Por unanimidade, a 3ª Seção do Superior Tribunal de Justiça (STJ) decidiu não federalizar o caso do assassinato da vereadora do Rio de Janeiro, Marielle Franco, e seu motorista Anderson Gomes, o que foi considerado uma vitória para a família e para os apoiadores de uma campanha na internet contrária à ideia de que a Polícia Federal e o Ministério Público Federal assumissem os trabalhos. O caso continuará sendo investigado pela Polícia Civil e pelo Ministério Público do Rio de Janeiro (MPRJ). A federalização do caso foi solicitada em 2018 pela então procuradora geral da República, Raquel Dodge. A procuradora denunciou na época o conselheiro afastado do Tribunal de Contas do Rio, Domingos Brazão, de ter atuado para que a Polícia Civil do Rio obstruísse a solução do caso.

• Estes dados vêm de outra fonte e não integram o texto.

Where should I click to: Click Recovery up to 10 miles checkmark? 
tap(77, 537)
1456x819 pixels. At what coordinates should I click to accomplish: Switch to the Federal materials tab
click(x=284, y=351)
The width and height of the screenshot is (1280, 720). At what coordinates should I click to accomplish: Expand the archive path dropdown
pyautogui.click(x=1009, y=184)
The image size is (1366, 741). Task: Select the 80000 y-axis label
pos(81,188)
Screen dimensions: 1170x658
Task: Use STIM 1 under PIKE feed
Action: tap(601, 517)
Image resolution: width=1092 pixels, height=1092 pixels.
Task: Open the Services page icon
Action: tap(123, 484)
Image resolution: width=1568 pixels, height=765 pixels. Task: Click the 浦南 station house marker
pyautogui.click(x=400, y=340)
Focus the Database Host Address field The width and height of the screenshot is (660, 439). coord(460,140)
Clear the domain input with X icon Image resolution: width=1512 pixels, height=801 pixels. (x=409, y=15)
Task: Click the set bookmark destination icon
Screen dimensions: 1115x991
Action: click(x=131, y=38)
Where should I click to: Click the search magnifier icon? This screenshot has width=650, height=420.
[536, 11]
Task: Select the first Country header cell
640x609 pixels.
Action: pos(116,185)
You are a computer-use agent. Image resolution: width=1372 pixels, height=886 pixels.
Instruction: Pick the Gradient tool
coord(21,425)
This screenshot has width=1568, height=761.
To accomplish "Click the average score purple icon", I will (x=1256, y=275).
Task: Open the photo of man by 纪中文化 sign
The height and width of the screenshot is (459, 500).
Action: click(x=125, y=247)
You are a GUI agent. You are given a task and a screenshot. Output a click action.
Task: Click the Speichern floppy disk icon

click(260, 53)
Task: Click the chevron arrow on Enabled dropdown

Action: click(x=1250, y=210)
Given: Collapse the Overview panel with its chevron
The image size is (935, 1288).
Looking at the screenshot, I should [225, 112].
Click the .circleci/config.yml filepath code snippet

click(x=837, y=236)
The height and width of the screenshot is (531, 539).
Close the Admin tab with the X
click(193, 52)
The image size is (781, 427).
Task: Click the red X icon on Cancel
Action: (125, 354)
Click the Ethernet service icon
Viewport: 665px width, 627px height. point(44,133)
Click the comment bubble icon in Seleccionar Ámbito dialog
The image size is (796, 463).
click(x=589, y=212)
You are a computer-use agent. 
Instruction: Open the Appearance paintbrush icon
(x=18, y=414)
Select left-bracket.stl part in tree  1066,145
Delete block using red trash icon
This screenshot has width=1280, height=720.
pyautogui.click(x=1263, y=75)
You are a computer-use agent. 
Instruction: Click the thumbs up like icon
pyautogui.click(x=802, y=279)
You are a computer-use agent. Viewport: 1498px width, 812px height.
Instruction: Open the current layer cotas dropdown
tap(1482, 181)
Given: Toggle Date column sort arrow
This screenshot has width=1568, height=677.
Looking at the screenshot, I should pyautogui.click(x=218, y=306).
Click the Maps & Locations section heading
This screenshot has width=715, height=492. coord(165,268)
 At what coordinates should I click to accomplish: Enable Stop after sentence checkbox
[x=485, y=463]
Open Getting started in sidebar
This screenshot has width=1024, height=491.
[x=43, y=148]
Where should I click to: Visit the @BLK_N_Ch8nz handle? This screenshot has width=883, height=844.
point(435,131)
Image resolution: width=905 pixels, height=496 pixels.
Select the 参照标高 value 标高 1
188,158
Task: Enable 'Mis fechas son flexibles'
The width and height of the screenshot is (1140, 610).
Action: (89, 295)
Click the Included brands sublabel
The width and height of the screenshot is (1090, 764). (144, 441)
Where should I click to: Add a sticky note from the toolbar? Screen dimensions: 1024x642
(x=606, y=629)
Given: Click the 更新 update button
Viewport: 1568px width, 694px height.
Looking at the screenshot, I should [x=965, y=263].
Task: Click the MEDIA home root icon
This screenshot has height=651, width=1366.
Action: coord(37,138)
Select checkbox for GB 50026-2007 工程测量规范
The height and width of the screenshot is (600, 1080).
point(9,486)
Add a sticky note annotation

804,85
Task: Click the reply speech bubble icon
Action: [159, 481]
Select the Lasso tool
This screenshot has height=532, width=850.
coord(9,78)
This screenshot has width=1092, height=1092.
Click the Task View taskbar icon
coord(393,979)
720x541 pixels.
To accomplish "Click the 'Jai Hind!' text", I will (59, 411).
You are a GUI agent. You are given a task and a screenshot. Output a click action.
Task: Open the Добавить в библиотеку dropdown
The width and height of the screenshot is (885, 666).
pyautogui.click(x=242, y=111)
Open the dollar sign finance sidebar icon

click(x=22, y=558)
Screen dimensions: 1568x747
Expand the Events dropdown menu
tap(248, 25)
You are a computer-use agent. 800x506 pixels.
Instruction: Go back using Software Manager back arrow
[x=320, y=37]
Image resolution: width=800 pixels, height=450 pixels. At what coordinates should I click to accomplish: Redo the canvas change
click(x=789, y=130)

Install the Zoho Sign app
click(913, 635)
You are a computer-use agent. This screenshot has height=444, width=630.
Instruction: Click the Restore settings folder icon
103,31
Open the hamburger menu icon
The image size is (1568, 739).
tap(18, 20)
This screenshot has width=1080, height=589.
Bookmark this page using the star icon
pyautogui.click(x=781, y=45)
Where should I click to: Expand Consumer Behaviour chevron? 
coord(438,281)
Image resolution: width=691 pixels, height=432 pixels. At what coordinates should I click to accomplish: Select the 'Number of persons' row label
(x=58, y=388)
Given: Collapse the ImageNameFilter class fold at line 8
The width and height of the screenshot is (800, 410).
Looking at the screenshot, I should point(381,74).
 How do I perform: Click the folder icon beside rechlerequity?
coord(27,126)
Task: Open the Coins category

O Instituto Marielle Franco e a Coalizão Negra por Direitos solicitaram à ministra Laurita Vaz, relatora do tema no Superior Tribunal de Justiça, a suspensão condicional do processo, em função da “disposição presidencial para interferência na ação da Polícia Federal”. Laurita Vaz atendeu a solicitação e seu voto foi seguido pelos demais integrantes da corte. “A gravidade do crime é inquestionável, mas o episódio chama a atenção e esmorece o pedido de federalização do caso. O contexto sugere que o trabalho investigatório das autoridades locais não está sendo obstado pela atuação desses grupos, nem está limitado para quem quer que seja”, declarou.